“阿公阿婆,割麦插禾。阿公阿婆,割麦插禾”。立夏时节未到,布谷鸟便在屋后的山岗唱起歌来。这种精灵的声音从上古传到现在从来就没有改变过。儿时的我们听到这种声音往往会借着音调合上几句“碗豆瘪角,碗豆瘪角”。小孩们的合唱是有缘由的,那些年,一粒粒再普通不过的碗豆,无论是水煮酱伴还是铁锅干炒,抑或是腊花油炸,都是孩子们心中垂涎欲滴的绝佳美食。布谷鸟的歌声大人们再熟悉不过了,它是在告诉庄稼人,一年中最忙的季节到了。

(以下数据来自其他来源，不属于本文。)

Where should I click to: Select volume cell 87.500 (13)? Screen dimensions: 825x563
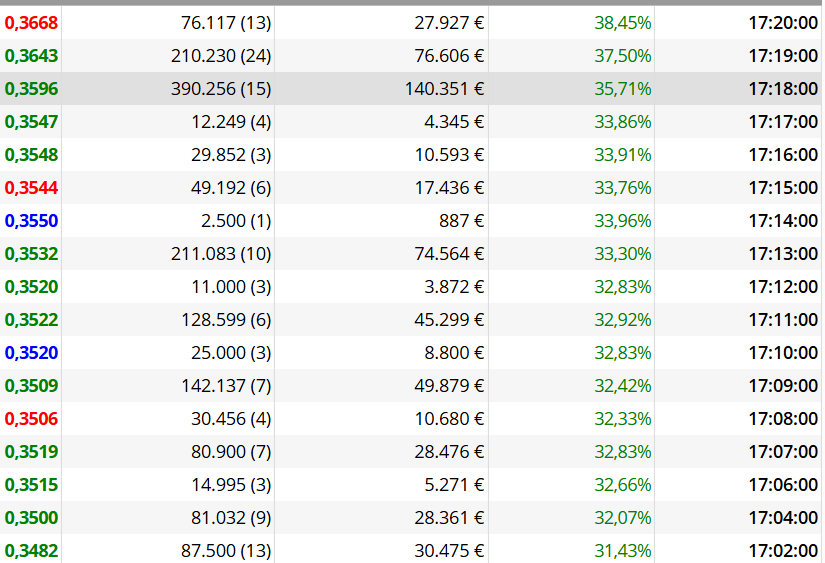[x=226, y=551]
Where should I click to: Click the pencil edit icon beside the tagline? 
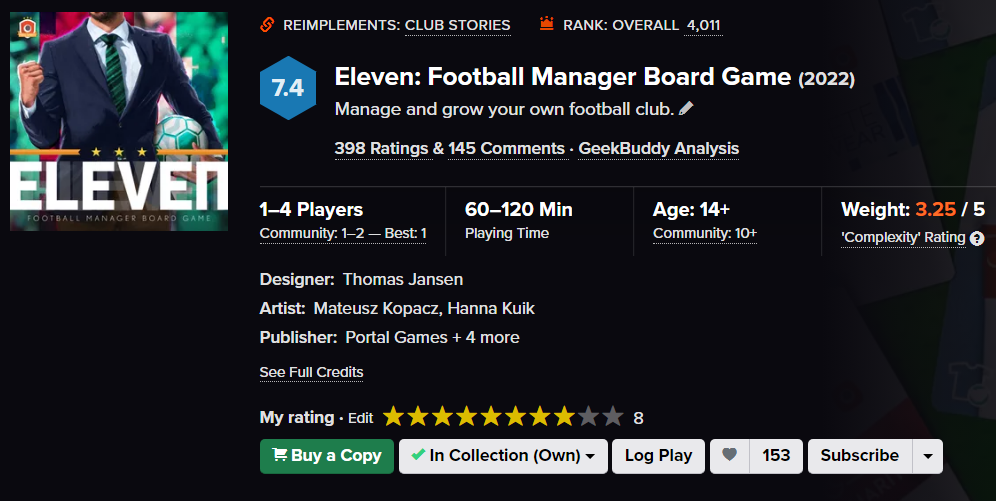click(x=685, y=109)
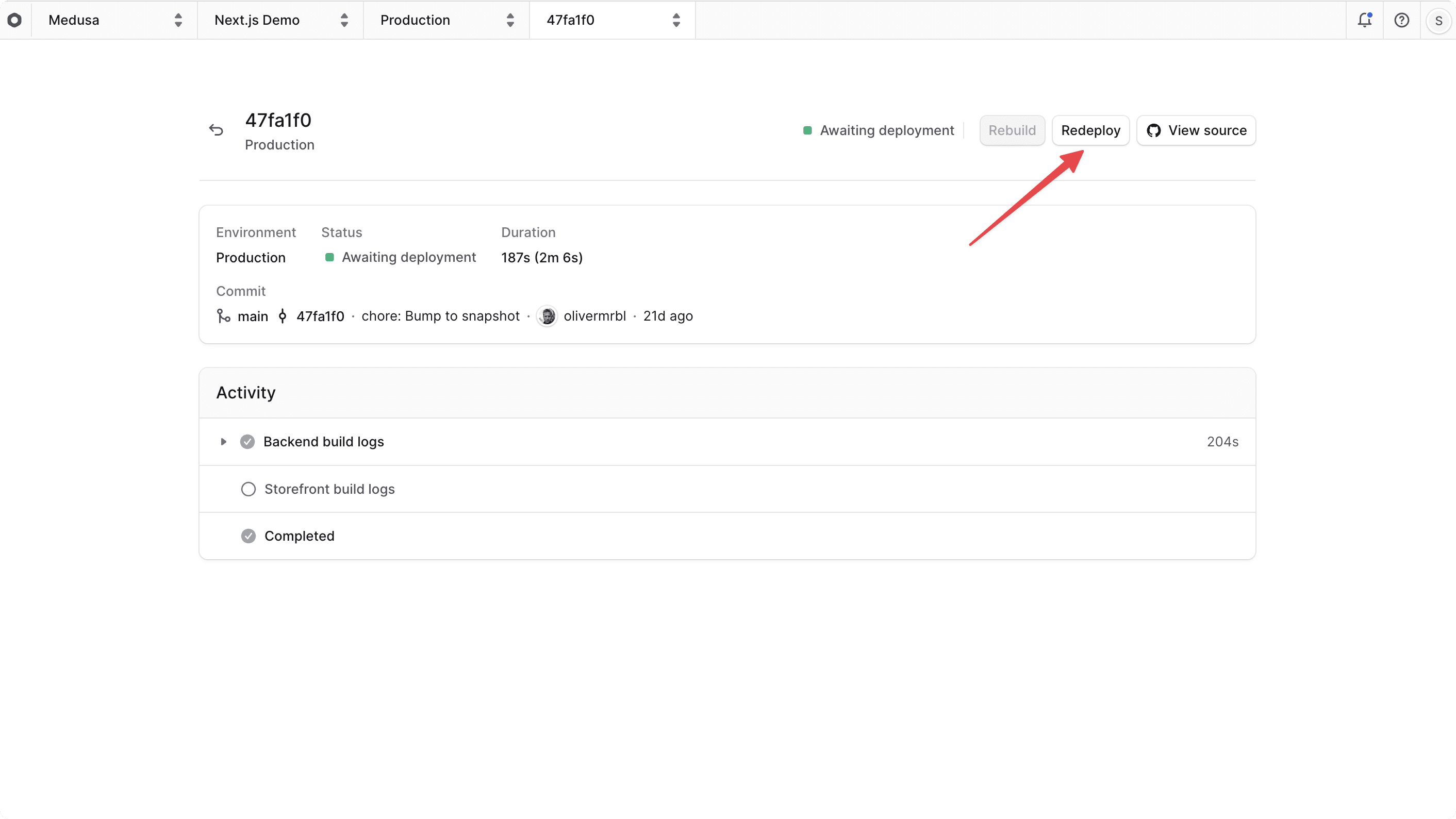1456x819 pixels.
Task: Select the Storefront build logs radio circle
Action: [x=247, y=489]
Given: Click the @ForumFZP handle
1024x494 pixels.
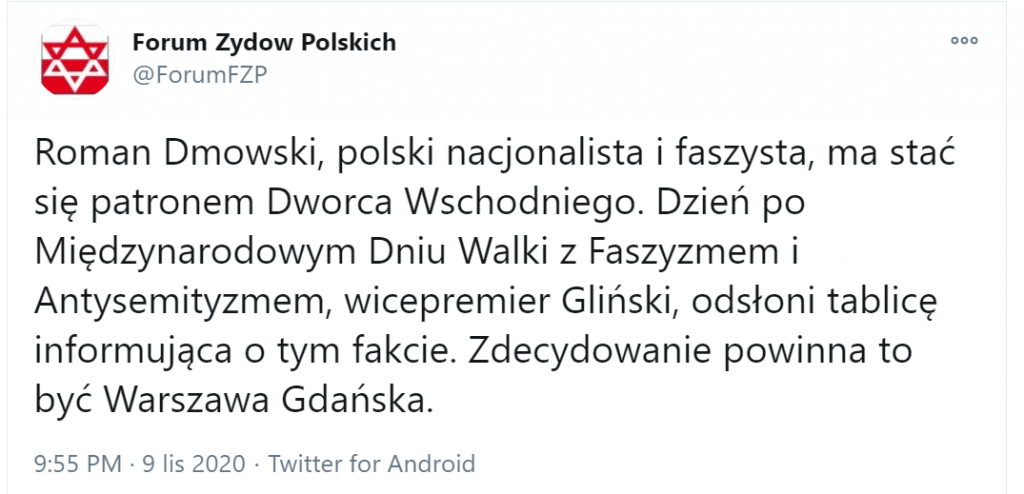Looking at the screenshot, I should [x=198, y=77].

立夏已过,麦子的生长期已基本结束。沉甸甸麦秆穗在微风的吹拂下随风摇曳。受气候条件的限制,沮漳流域的麦子成熟期要比北方主产区麦秆半个月左右。一般小满之前就开始收割。在没有机械的合作化时代,麦里面的收割全靠人工完成。为了抢收抢种,零晨4点,早工的铃声便在村头响起:一顶草帽,一壶井水,一把镰刀是父母们的标配。虽说是大锅吃大锅磨,但,真正镰刀一开割,谁也不愿落在后面。晨雾下,只听见镰刀割断麦茎时的哧哧声响。收割期最怕阴雨天,为防止连雨造成麦子的霉变,收割后的小麦要用钎担挑到生产队的道场上码堆。白天大人们在田里连轴转,回到家晚饭刚下肚,饱咯还在喉笼里转悠,打晚工的铃声又在村头响起。此时,仓库的道场上又是一番热闹的场景,伴随着脱粒机的隆隆声响:拆堆的,喂料的,翻叉的,起场的……大家各负其责。一束束麦杆在脱粒机的高速旋转下,沉甸甸的麦粒似一粒粒珍珠在大人们的脚下哗哗地落下,轻盈的麦杆如同一镞镞利箭在空中飞出老远又落下。脱粒后的麦粒先是用木锨扬出里面瘪粒、石头、麦壳。然后用风斗进行二次筛选,在道场上晒干水分,上等麦粒上缴给国家,余下的部分按劳力人囗的多少进行分配。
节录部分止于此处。